When you transcribe the entries below, begin at their first line and stop after the line containing "This screenshot has width=633, height=436."; pictures stay out.

*AVAILABLE DATA*
* * * * *

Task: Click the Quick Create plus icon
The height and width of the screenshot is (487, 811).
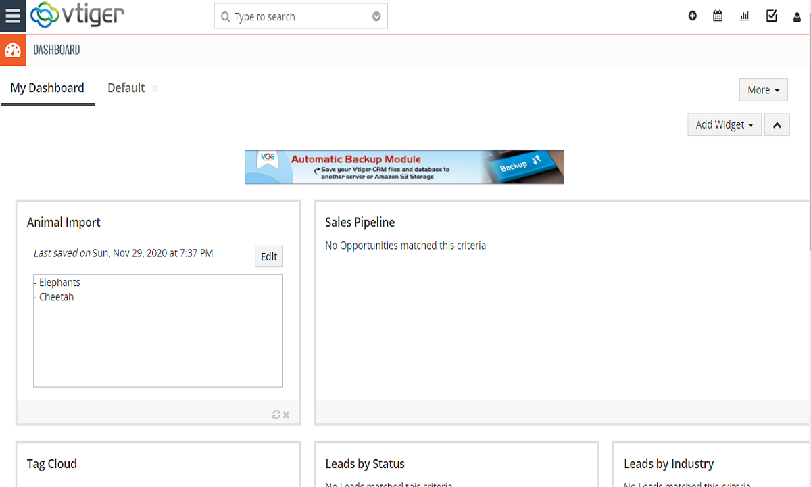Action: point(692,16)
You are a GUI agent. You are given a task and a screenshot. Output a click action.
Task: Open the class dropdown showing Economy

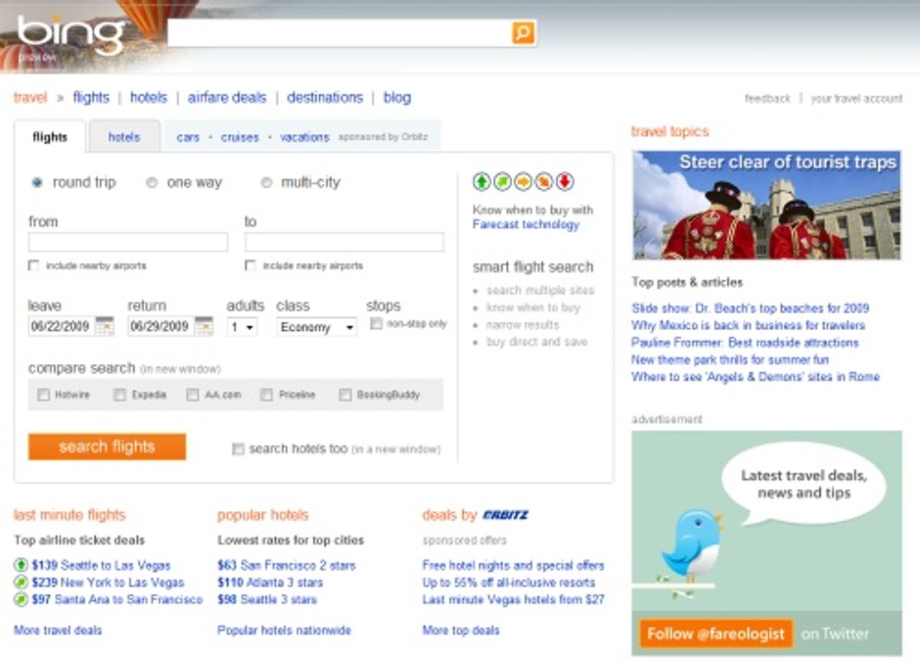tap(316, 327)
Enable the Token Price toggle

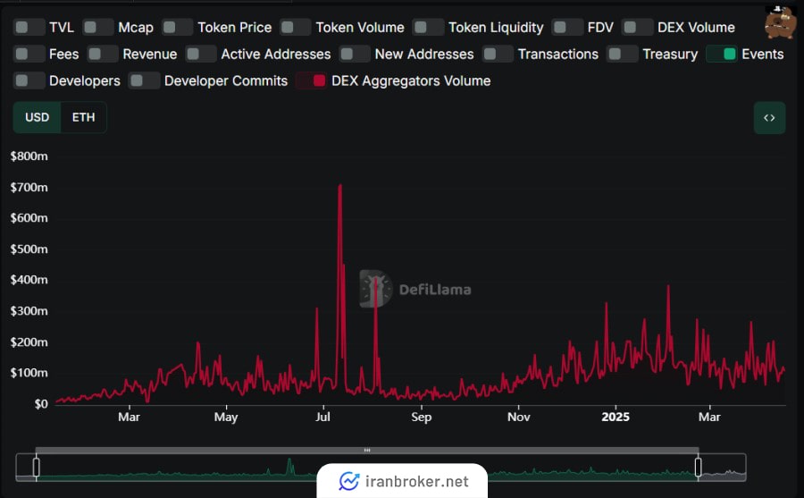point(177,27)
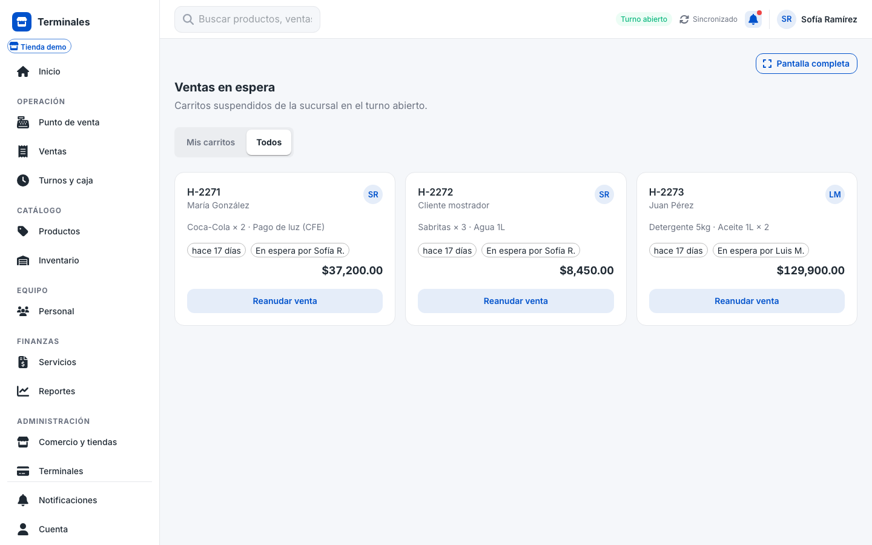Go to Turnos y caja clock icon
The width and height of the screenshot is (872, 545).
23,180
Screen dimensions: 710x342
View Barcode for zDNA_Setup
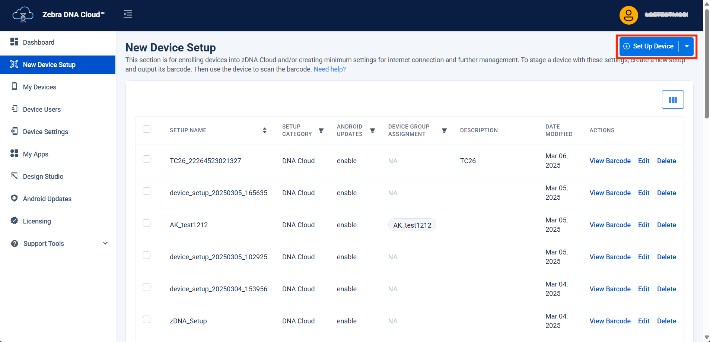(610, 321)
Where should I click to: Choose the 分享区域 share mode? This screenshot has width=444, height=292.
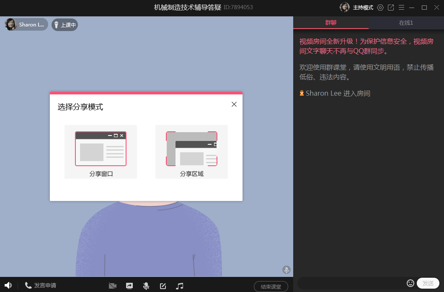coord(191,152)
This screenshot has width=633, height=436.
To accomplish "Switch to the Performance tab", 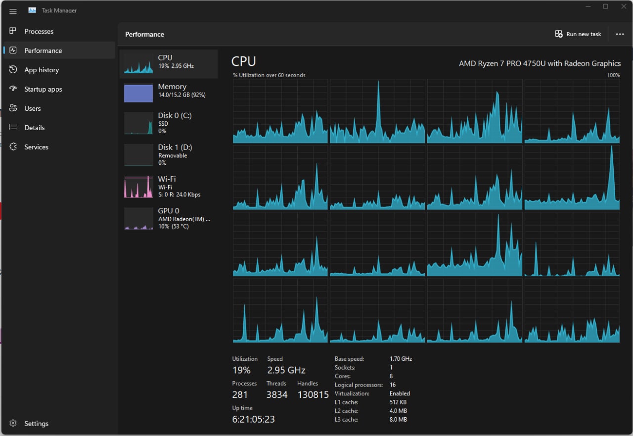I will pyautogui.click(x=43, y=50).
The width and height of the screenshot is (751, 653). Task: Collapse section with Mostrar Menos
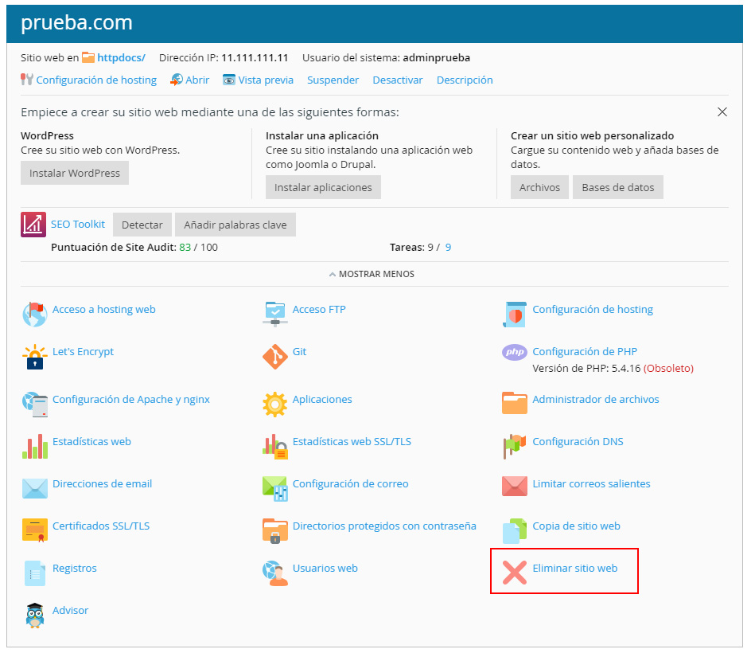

* * * * *

*OUTPUT*
Task: Click the Quick Create plus icon
The height and width of the screenshot is (487, 811).
Action: point(692,16)
You are a GUI agent. You are given a task and a screenshot. Output a click action.
Task: Open the class dropdown showing Economy

tap(316, 327)
Enable the Token Price toggle

point(177,27)
Go to Turnos y caja clock icon
The width and height of the screenshot is (872, 545).
23,180
Screen dimensions: 710x342
View Barcode for zDNA_Setup
(610, 321)
Where should I click to: Choose the 分享区域 share mode? This screenshot has width=444, height=292.
coord(191,152)
This screenshot has width=633, height=436.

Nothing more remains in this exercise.